- _ESTRATTO_:
===

II.Il Potere Normativo di Parti e Arbitri nella Procedura Arbitrale

Un aspetto centrale è il potere normativo di parti e arbitri nella definizione delle regole procedurali. Il legislatore si limita a parametri generali, lasciando ampia discrezionalità. La dottrina dibatte sull’estensione di tale potere, con alcuni autori che ne limitano l’ambito a questioni procedurali contingenti (case by case), mentre altri riconoscono un potere più ampio, anche se sempre vincolato alla disponibilità del diritto e al principio del contraddittorio. La scarsa diffusione dei lodi arbitrali, a differenza delle sentenze, rende difficile ricostruire la prassi.

===

- _DATI FORNITI_:
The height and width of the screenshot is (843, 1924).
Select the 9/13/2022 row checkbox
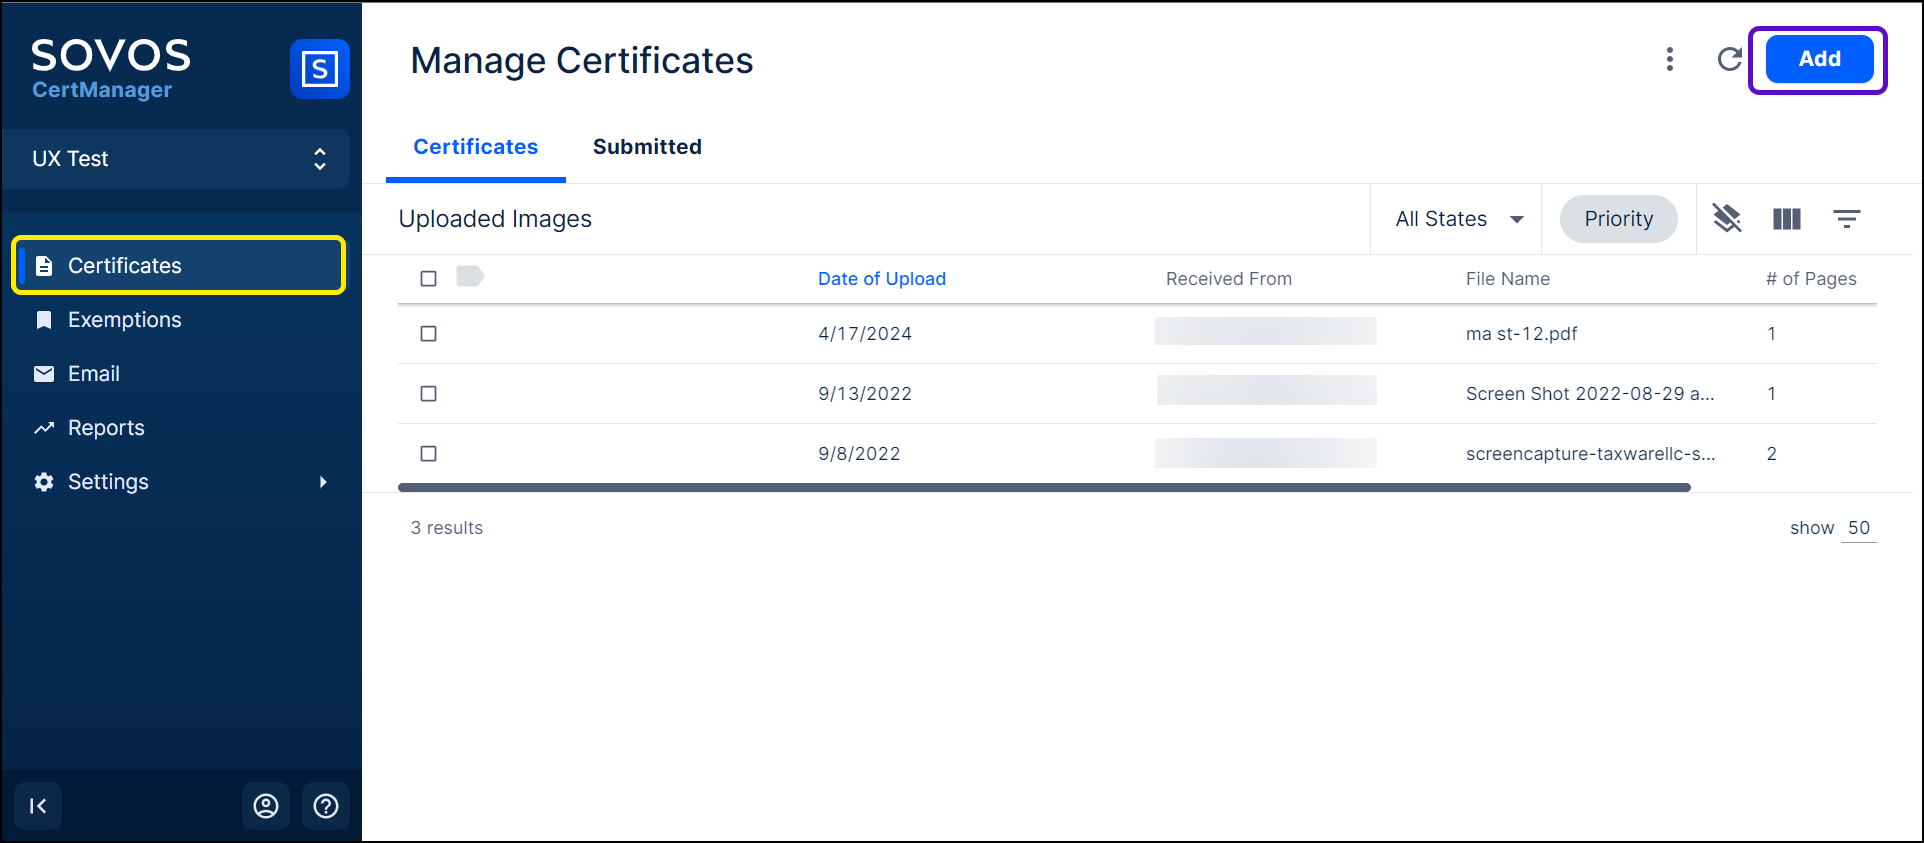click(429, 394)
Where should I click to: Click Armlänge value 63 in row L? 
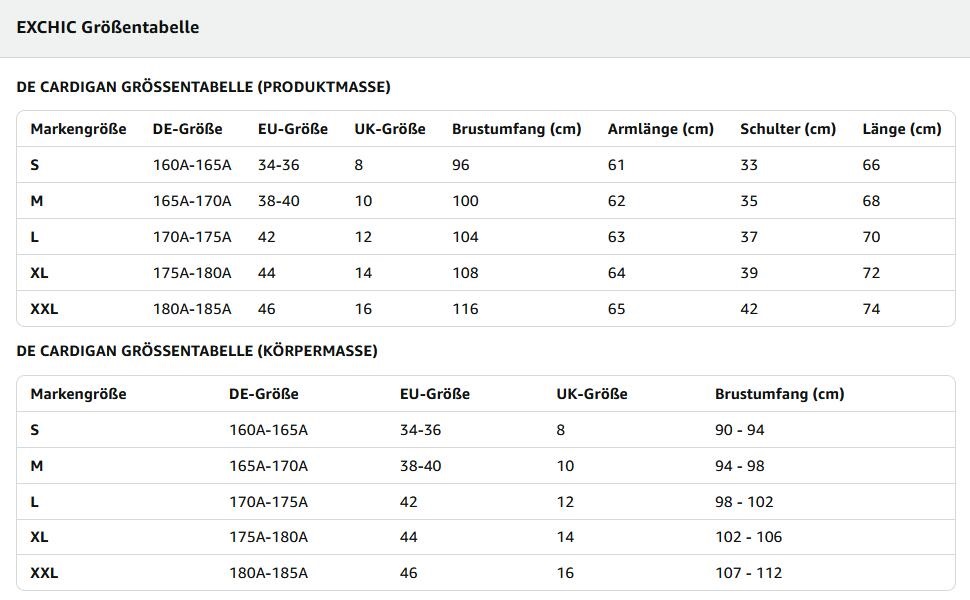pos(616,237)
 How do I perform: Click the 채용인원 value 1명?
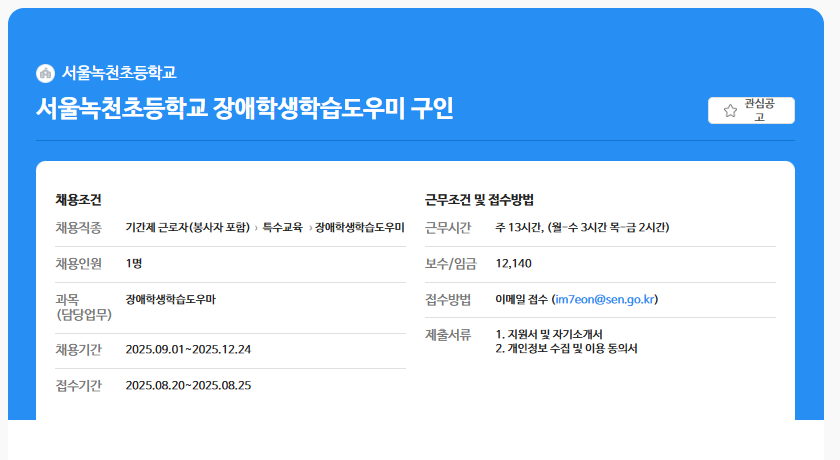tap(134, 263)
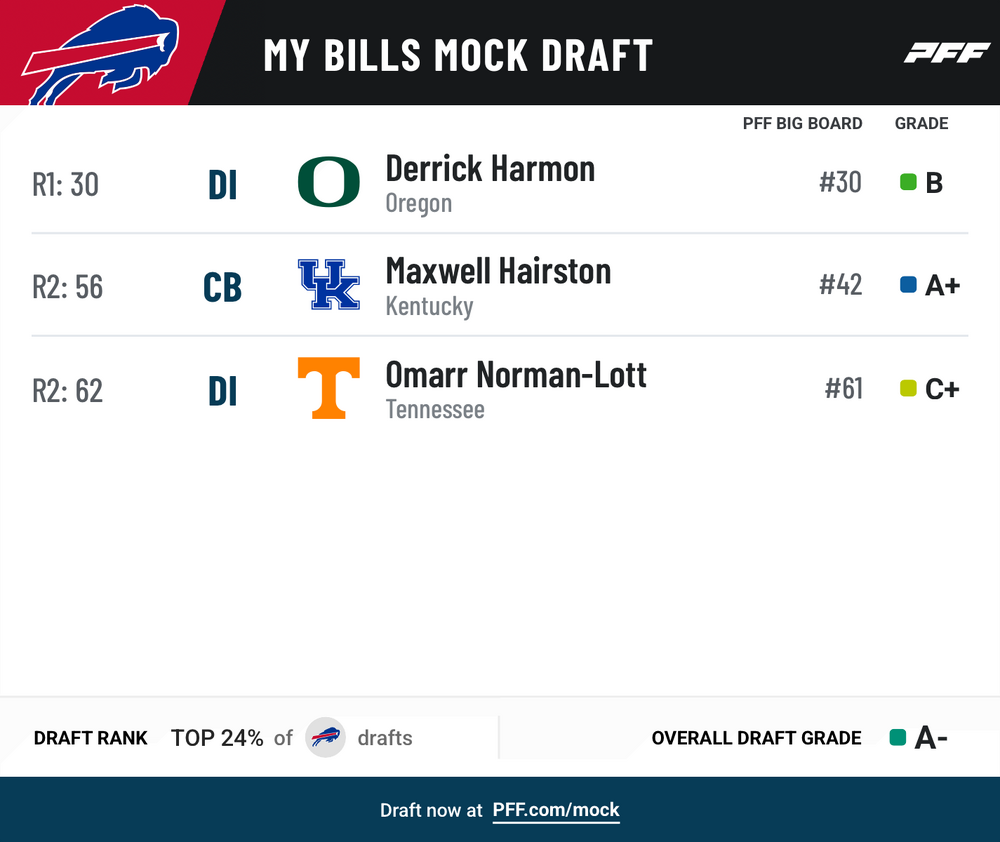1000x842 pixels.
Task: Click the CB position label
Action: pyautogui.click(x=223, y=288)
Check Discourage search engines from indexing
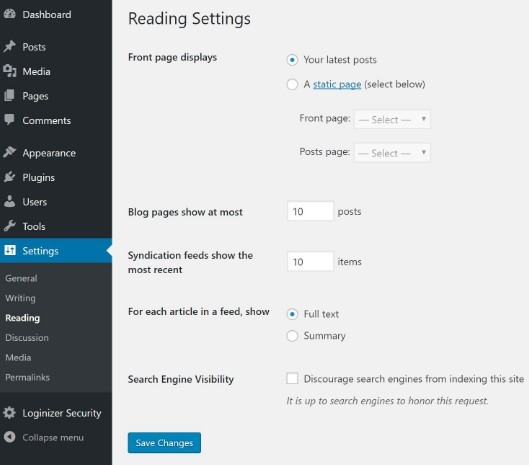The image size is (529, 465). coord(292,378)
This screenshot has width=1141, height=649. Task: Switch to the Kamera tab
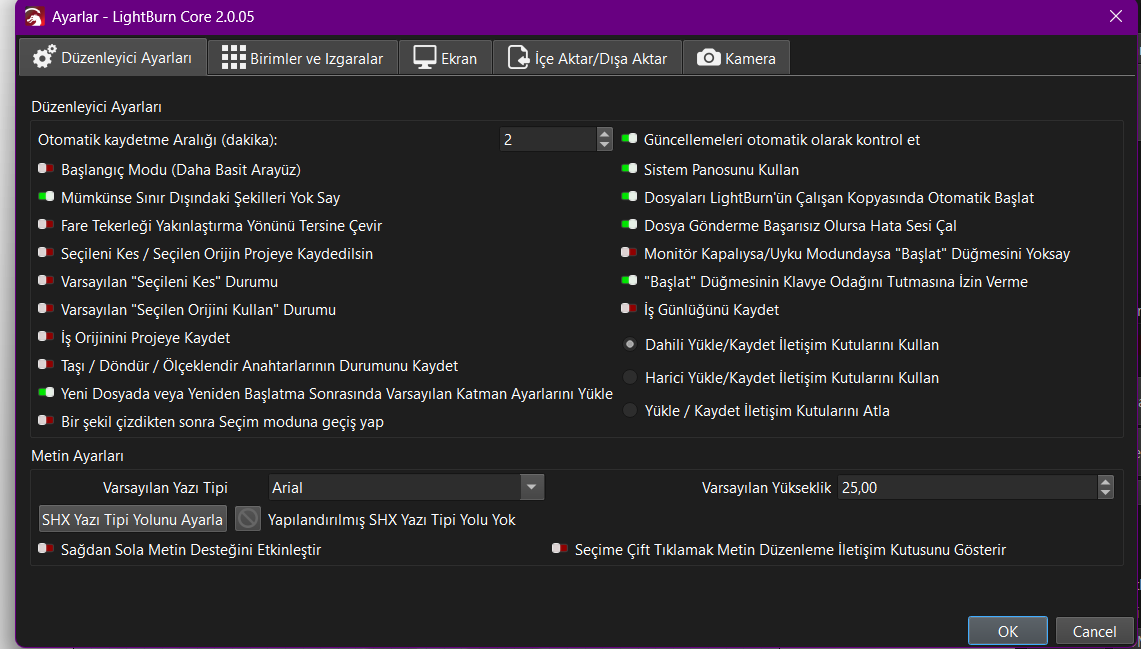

===

- _CONSEGNE_:
1. Secondo l'estratto, a che cosa resta sempre vincolato il potere più ampio riconosciuto da alcuni autori?
2. Per favore, trascrivi dall'estratto il passo che va da "Un aspetto centrale" fino a "ricostruire la prassi." compreso.
Le righe non servono in alcun modo per questo lavoro.

- _SOLUZIONI_:
1. Alla disponibilità del diritto e al principio del contraddittorio.

2.
Un aspetto centrale è il potere normativo di parti e arbitri nella definizione delle regole procedurali. Il legislatore si limita a parametri generali, lasciando ampia discrezionalità. La dottrina dibatte sull’estensione di tale potere, con alcuni autori che ne limitano l’ambito a questioni procedurali contingenti (case by case), mentre altri riconoscono un potere più ampio, anche se sempre vincolato alla disponibilità del diritto e al principio del contraddittorio. La scarsa diffusione dei lodi arbitrali, a differenza delle sentenze, rende difficile ricostruire la prassi.